«El Dios eterno es nuestra morada, y debajo están sus brazos eternos…» (Deuteronomio 33:27).
Antes de conocer a Dios, nuestra vida era contemplada dentro de un final sombrío, es más no teníamos ni idea de nuestro futuro, vivíamos en las sombras y en la incertidumbre, éramos ciegos, confiando en nuestro propio juicio, perdidos y sin salvación.
Cuando conocimos a Dios, se nos quitaron las vendas de nuestros ojos, su luz nos dejó ver la miseria en la que nos revolcábamos, ¡él nos salvó!. Él es nuestra eterna morada, en él tenemos la seguridad de una vida plena, llena de bendiciones, con él nuestro futuro está asegurado.
Dios nos brinda protección y es nuestro amparo, el no permitirá que las angustias nos abrumen: «Dios es nuestro amparo y fortaleza, nuestro pronto auxilio en las tribulaciones» (Salmo 46:1)
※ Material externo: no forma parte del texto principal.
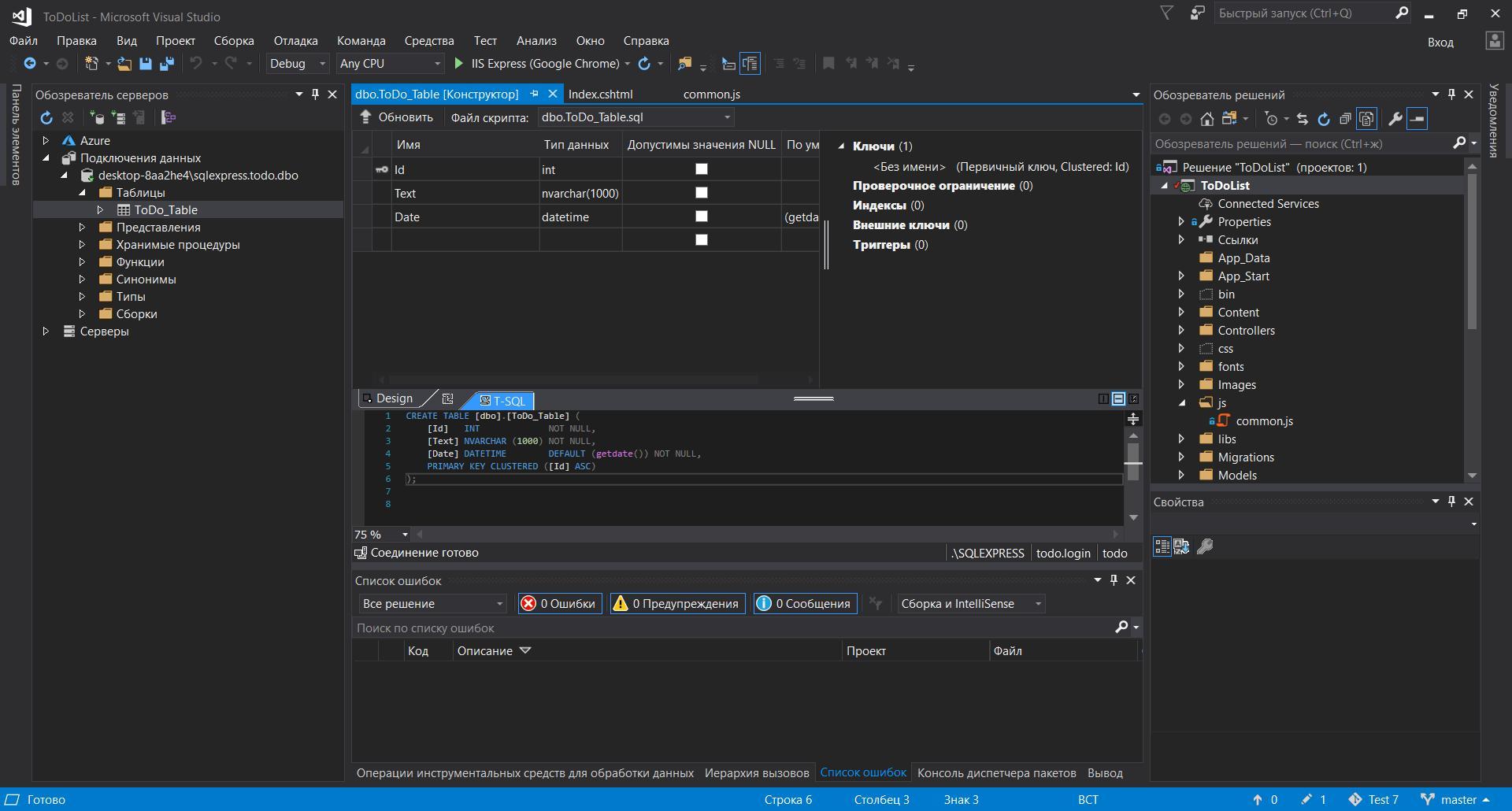Click the green Start debugging play icon
Screen dimensions: 1512x811
(459, 64)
Dios no está sujeto al tiempo, él es atemporal, él está más allá de nuestros conceptos, de horas, días, semanas y años, él está más allá de nuestras agendas, calendarios y planes para el futuro, él es el Dios eterno.
Cuando llegamos a Dios, nuestra forma el ver el mundo cambia. Salimos de una vida ajetreada, desesperada y entramos en una vida en orden y en confianza. Pasamos de la muerte en el pecado a la vida en Cristo, de una vida incierta, con un futuro oscuro, a una vida plena y llena de confianza en Dios. El siempre fue el mismo y lo seguirá siendo, el no cambia.
Dios está eternamente en el presente y no tiene fin. Él es el Dios eterno, estaba al principio y estará siempre, no tiene final. Él es nuestro refugio, nuestra morada, y lo será por siempre. Él está aquí ahora, y no hay necesidad de temer las insondables circunstancias actuales y futuras.